Or you may listen directly from Acast and Youtube below, as well as use the RSS feed code to add the stream to your preferred podcast app.

The guest was Edward Lucas, a scholar who spent his life steeped in Eastern Europe’s fight for freedom and democracy, and knows the region better than almost any other expert. Thanks to his career as a foreign correspondent and editor for top global media, Lucas is also a fantastic conversationalist, full of entertaining anecdotes and powerful analogies illustrating his often intransigent points of view – especially regarding the Putin regime, the long-term threat from Communist China, and the decline of democracy in the West due to greed, corruption and complacency.

It was an honour to have him on the podcast. Here is a non-exhaustive list of the highlights.

Lucas believes Russia’s full-scale invasion of Ukraine is “the worst thing to happen in my lifetime, probably in the lifetime of almost everyone listening to this podcast.”

That is a strong and sobering way to drive home the historical importance of the times we are now living through, with Eastern Europe at the heart of events.

He also says Romania is becomng a regional military power thanks to its size, continuing economic development and integration with the West and NATO, and that it will be playing a key role in NATO’s Black Sea strategy which is currently under development.

However, Lucas doesn’t see Romanian President Klaus Iohannis as the right fit for the leadership of the Western military alliance, despite media speculation that he is being considered for the job after Jens Stoltenberg leaves in September 2023. Lucas would rather see a woman leading NATO, he told Reportercast, pointing to Estonian Prime Minister Kaja Kallas or Canada’s Chrystia Freeland – with Iohannis only his third choice.

Meanwhile, he calls for a radical overhaul of the U.K.’s laws governing the use of shell companies and offshore assets, with a view to tackling not only money laundering but all forms of opaque finance, which Lucas warns is corrosive for democracy.
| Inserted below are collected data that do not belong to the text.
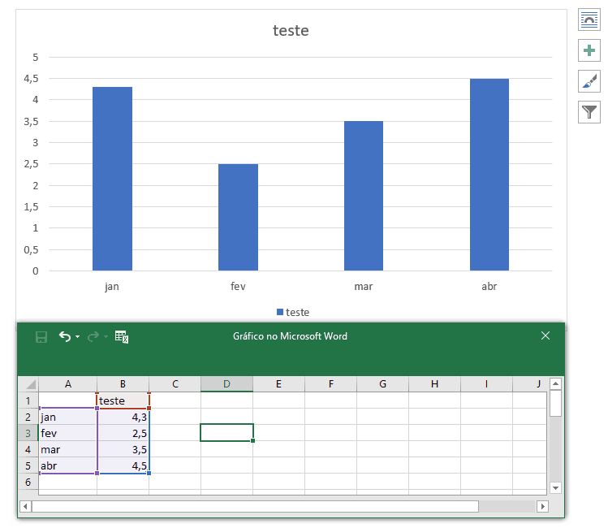The image size is (608, 528).
Task: Click the teste legend color swatch
Action: pos(280,312)
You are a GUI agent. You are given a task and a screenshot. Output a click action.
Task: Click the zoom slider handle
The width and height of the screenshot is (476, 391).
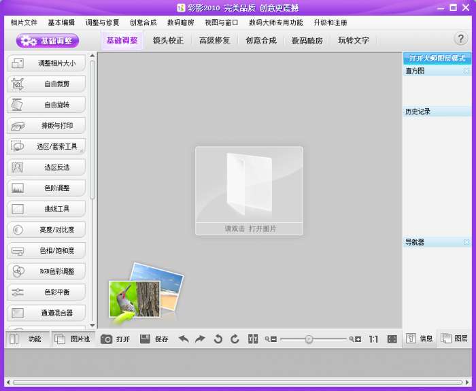coord(309,339)
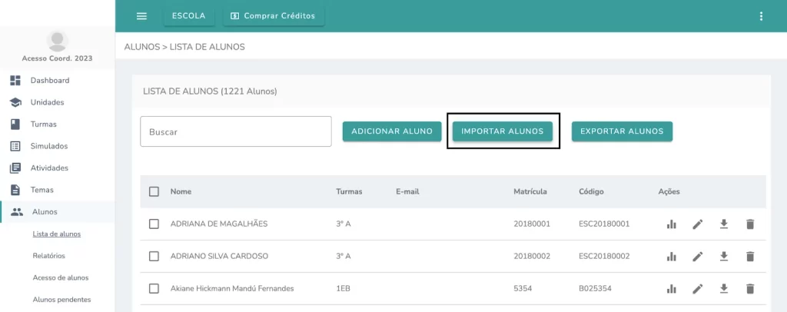
Task: Open the hamburger menu icon
Action: (x=141, y=16)
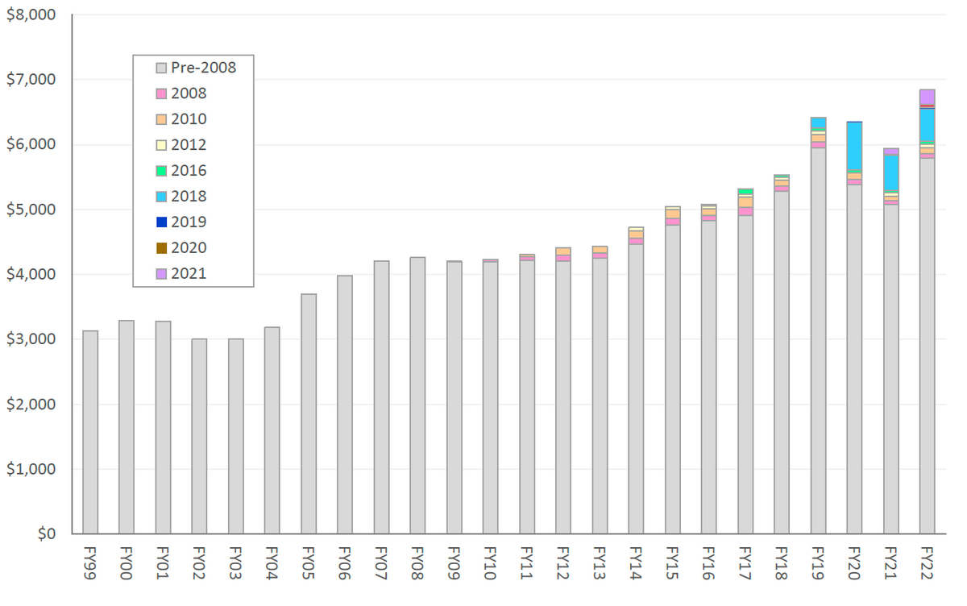Select the light blue 2018 legend swatch

pyautogui.click(x=161, y=197)
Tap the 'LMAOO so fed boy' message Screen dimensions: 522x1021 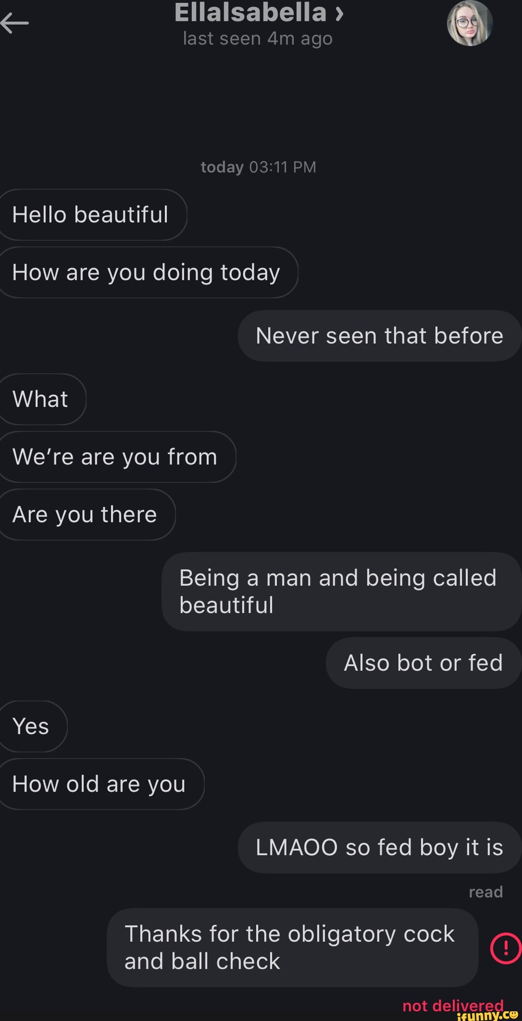(379, 848)
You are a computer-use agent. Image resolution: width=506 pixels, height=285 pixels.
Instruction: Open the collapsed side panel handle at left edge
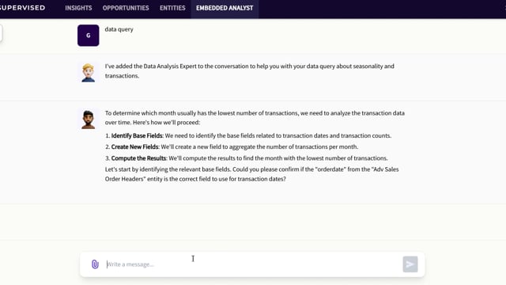[1, 33]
Among his proposals would be that the British courts system mustn’t accept claims from companies with intransparent ownership structures, and that beneficial ownership is made public for all forms of legal entitites and real estate. The sweeping changes to the financial system should also include a bar on high donations to political parties, he said.

In regard to one of the subjects he cares most about, namely the Russian threat to global food security, Lucas advocates for a Western armed coalition to protect grain exports out of Odesa, even at the risk of open battle with Russia if its fleet interferes.

Lucas is campaigning for parliament in 2024, and if he wins, it’s not out of the question that he enters government in a potential alliance between his party, the LibDems, and Labour. In any case – given that he’s one of the earliest experts to warn about major problems the world is facing now years before they happened, he is certainly worth your time.

A personal comment as a host of this podcast: Lucas is one of those very satisfying interviewees for a journalist, because while he is eloquent and erudite, he is also fiery and critical – no-one is left unscathed by his analysis, including Joe Biden, Boris Johnson, Emmanuel Macron, the UK, US, Germany and France in general, liberal Russians, NATO, Turkey and many others mentioned in the recording.

Yet he always ends on a positive note. “So, we’ve got a lot of problems, but in the end, you know, we have to cook with what we’ve got in the kitchen,” was one of the several memorable lines.

Bonus: an informed comment on a key line from John Le Carre’s cult novel, Tinker, Tailor, Soldier, Spy.

Check out these and many other important ideas in our new episode. If you are a journalist considering writing about this podcast, or just the type who prefers reading instead of listening, you may download the transcript here.

Enjoy!

Special thanks to the multi-talented P.F. who helped produce this item and had to work especially hard to fix the unforced technical errors created by the host – who apologises and promises to take better care next time around.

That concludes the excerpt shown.